Avec Opportunity, les scientifiques ont tout de suite eu de la chance. Dans le cratère Eagle, où elle s’est posée, elle a déjà pu observer des empreintes semblables à celles laissées par des cristaux de sel quand une boue se sèche. Elle a aussi trouvé des petites «myrtilles» d’un minéral appelé hématite, qui se forme habituellement par l’action érosive de l’eau. Dès février 2004, les chercheurs du JPL détenaient des traces du passé aquatique de l’eau.

Mais si la présence passée et actuelle du précieux liquide – en tout cas sous forme de glace – est un fait désormais établi, il reste selon John Callas deux grandes questions en suspens. «Est-ce qu’il y a eu ou est-ce qu’il y a de la vie sur Mars? Maintenant que l’on sait que l’environnement de la planète a été une fois plus semblable à celui de la Terre, potentiellement habitable, pourquoi a-t-il tellement changé? Et qu’est-ce que cela signifie pour nous?»
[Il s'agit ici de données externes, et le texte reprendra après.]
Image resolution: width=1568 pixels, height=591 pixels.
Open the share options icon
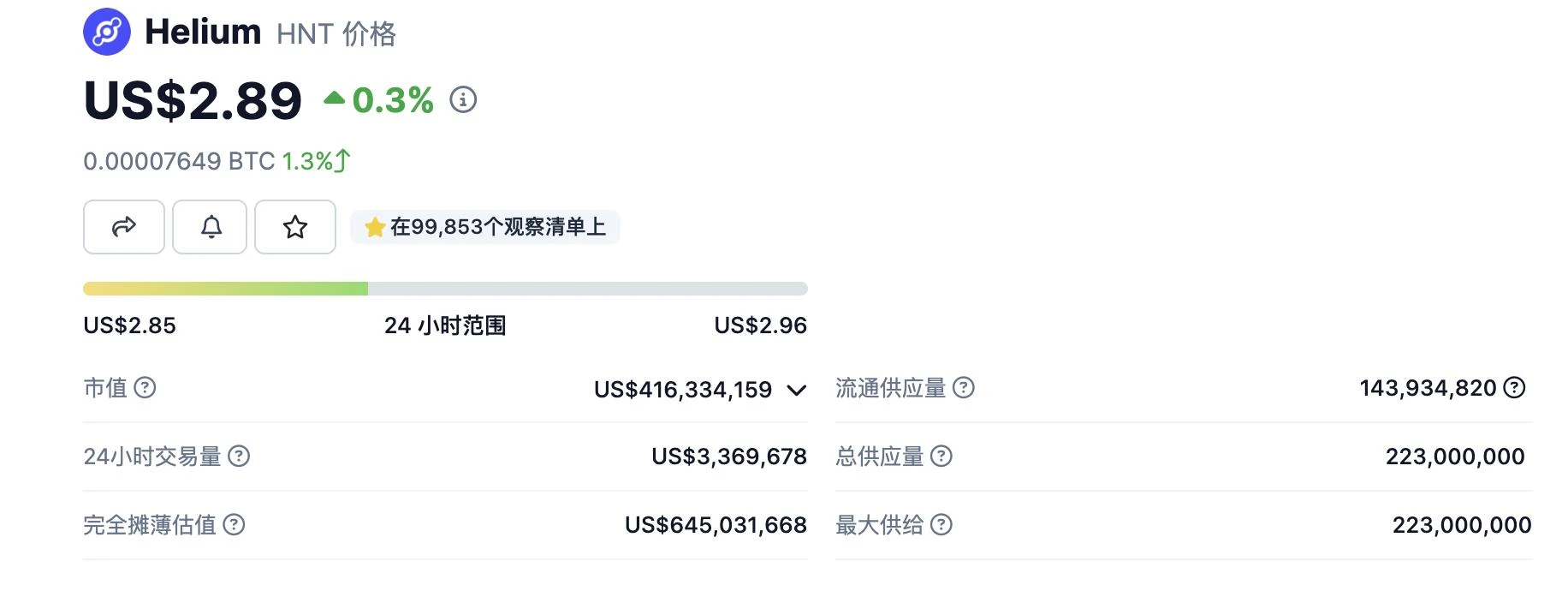pyautogui.click(x=123, y=227)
Bref, il y a encore du travail. Ces jours-ci, Spirit, qui était encore en convalescence, devrait reprendre la route après être restée parquée sur une pente pendant les neuf mois d’hiver. Ojectif: un cratère à quelque 300 mètres au sud de son emplacement, qui pourrait avoir été formé par une explosion volcanique. Opportunity, elle, bénéficie depuis le début d’un climat plus clément. Elle a donc pu entreprendre des explorations plus «sportives». Comme celle du cratère Victoria, une dépression de 800 mètres de diamètre, qui est restée dans les mémoires. Cette fois, elle se lance à l’assaut d’un cratère vingt fois plus grand, à une vingtaine de kilomètres de là. Le trajet pourrait durer deux ans.
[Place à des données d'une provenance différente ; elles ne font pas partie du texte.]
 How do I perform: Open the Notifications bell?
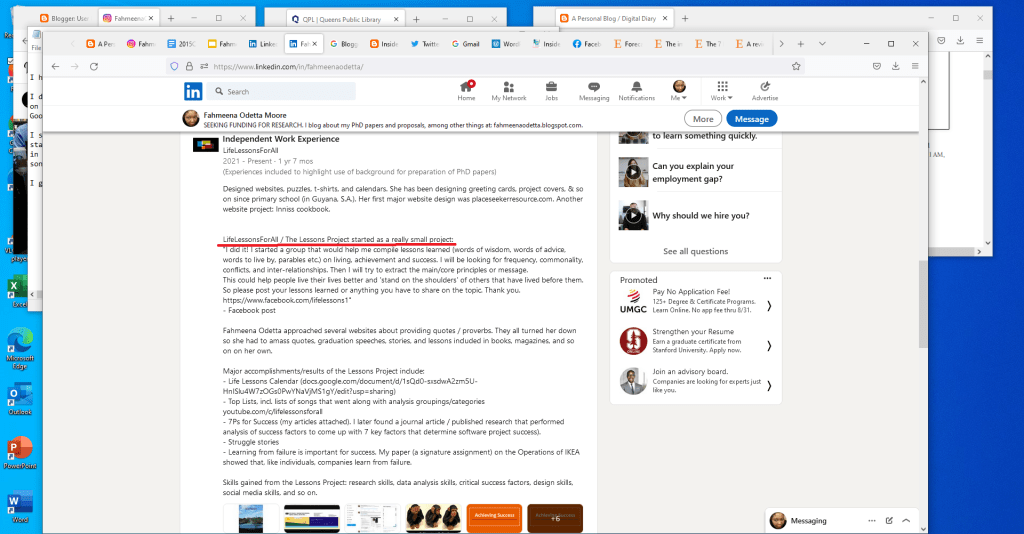point(637,91)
En effet, dans ses meilleurs jours, elle peut faire 100 à 200 mètres. Avec des pointes à 50 mètres à l’heure, on est loin du 4 x 4, ou plutôt 6 x 6, superpuissant. Mais il faut aussi prendre en compte les obstacles. Si le robot reçoit un ordre de route journalier et dispose de caméras spéciales et de logiciels lui permettant d’identifier et d’éviter certains dangers, il doit, en cas de problème, s’arrêter pour demander à sa base ce qu’il doit faire. Et en ce moment, où la Terre est très éloignée de Mars, les communications mettent jusqu’à trente minutes à faire l’aller-retour.
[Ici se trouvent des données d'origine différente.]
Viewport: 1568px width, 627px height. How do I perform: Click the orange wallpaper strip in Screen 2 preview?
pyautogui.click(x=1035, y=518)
Alors que ces deux nouvelles épopées commencent, personne ne sait combien de temps les exploratrices vont encore tenir. Pas même les scientifiques, d’ailleurs. «Ce que je ressens à l’occasion de ce cinquième anniversaire? Je suis épuisé!» rigole Steve Squyres, directeur scientifique. Au début surtout, la mission a été particulièrement éreintante pour les chercheurs qui vivaient à l’heure martienne, avec des jours de 24 h 39. «C’est comme être en décalage horaire permanent, se souvient Albert Haldemann. C’est très difficile, surtout si l’on a une famille. Mais au fil des semaines, nous avons appris à utiliser l’autonomie des robots pour que le personnel humain puisse survivre aussi longtemps qu’eux!»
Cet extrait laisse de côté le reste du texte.